Was Darwin the ship equivalent of a house boy? I wouldn’t go that far, but I wouldn’t rule it out either.
The letters between FitzRoy and Darwin are a little unhinged. Honestly, they should make a musical about it.
@Kathy:..maximize discomfort.
Any prankster worthy of the title would use the itching powder on the toilet paper…
@charontwo:
Can’t say, I’m not a doctor, but his digressions seem to becoming more bizarre of late.
@Gustopher:
I don’t think so. The Beagle was a very small ship and carried a crew of 75. Pace off 90 ft, imagine having to live with 75 people in that space for five years. Nobody was brought as a pet. The captain expressed a legitimate concern about a guy he didn’t know well with whom he would be a trapped roommate with for half a decade is all that was. At that time he didn’t know Darwin well at all, but all letters afterward (until their falling out decades later) heaped praise upon Darwin’s character. They got along splendidly throughout the voyage.
@Gustopher:
@Gregory Lawrence Brown:
HMS Beagle was always going to have a naturalist, even if Darwin had never signed up for it. It was a survey ship mission.
And even if Darwin had not been there to start fitting in the data to support speciation via natural selection, the whole idea was too close to being obvious to have been missed for much longer.
The concept of evolution was already present; Erasmus Darwin for one had had ideas about that prviously.
All it needed was for someone to link up the obvious paleontological, comparative anatomy, and bio-geographical evidence for evolution with the expreience of domestic breeding and the mathematics of populations as per Malthus.
Alfred Wallace got to the same point at about the same time.
And as Huxley said: “How extremely stupid not to have thought of that!”
@dazedandconfused:
This, indeed.
On a survey ship mission, the captain was free to bring along a “gentleman” to assist.
Otherwise the ship’s doctor would have done double-duty as a naturalist, iirc.
Their later falling out had to do with Fitzroy becoming increasingly a Biblical fundamentalist, and Darwin’s work indicating literalism was not just mistaken, but had obvious and rational alternatives.
It was essentially geology that had doomed Biblical literalism, way before Darwin.
@CSK:
@CSK:
There’s something vaguely “Nero-ish” about our Interior Decorator In Chief. Why is he spending time on such things? I dunno…maybe because it’s all he knows. Fiddling while his popularity burns down.
His gilded-age mindset reminds me of Rome, in a way.
It’s quite funny, in a way.
Like Gulf princelings or Russian oligarchs trying to impress with bling, and just being all the more disdained for their vulgarity and aesthetic shortcomings.
If you have to try, you’ve already failed.
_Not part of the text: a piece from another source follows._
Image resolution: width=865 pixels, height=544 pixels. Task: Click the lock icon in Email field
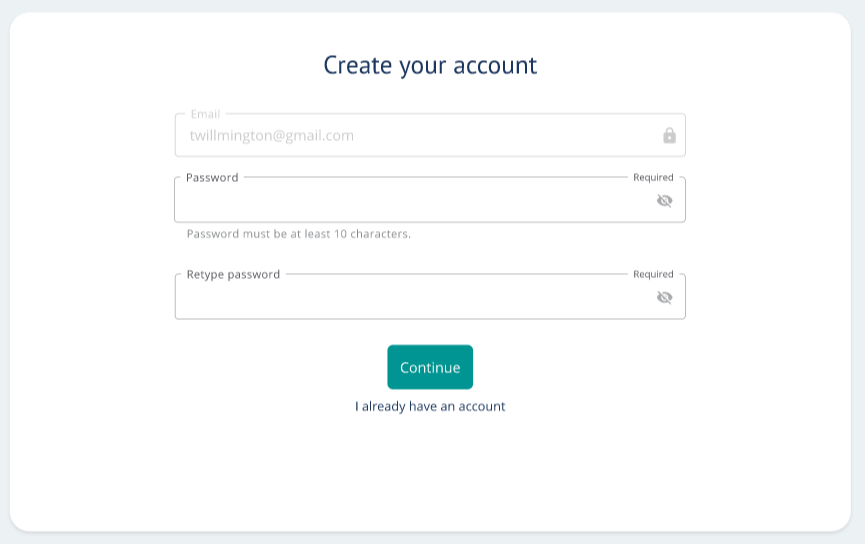click(x=669, y=135)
European snobbery can be a pita at times, but when it comes to sneering at the wannabes, it has its uses.
@JohnSF:
That actually happened.
Darwin hesitated for years on publishing his notions about natural selection. Eventually Alfred Russell Wallace, with whom he was acquainted, developed much the same set of ideas. When Wallace sent him an essay on the subject, Darwin decided to publish.
@Kathy:
Yup.
Darwin seems to have been reluctant to publish his conclusions for years, and was perhaps trying to pin down the evidence by other studies, or perhaps aware of the controversy it would cause, and valued his quiet life?
Wallace also figured it out.
I suspect others would have done so, soon enough.
Mendel was already unravelling genetic heritability.
Lamarck was positing a diffrent mechanism for evolution, but mathematical analysis would indicate Lamarck was mistaken.
The whole thing was becoming obvious from the point that systematic geology and biogeography began, and mathematical population statistics, and Humbolt’s work on ecosystems.
Darwin had both the brilliance and the opportunity to set out an pretty inarguably clear explication of how natural selection could explain speciation.
(Albeit short of a real theory of genetics, due to Mendel getting ignored)
But it’s pretty clear that it was “steam engine time” re evolution in the mid 19th century anyway.
@dazedandconfused:
Melania’s panties?
WTF?
Has there ever been another leader of a major modern democratic state so indispubtably bug-shagging nuts?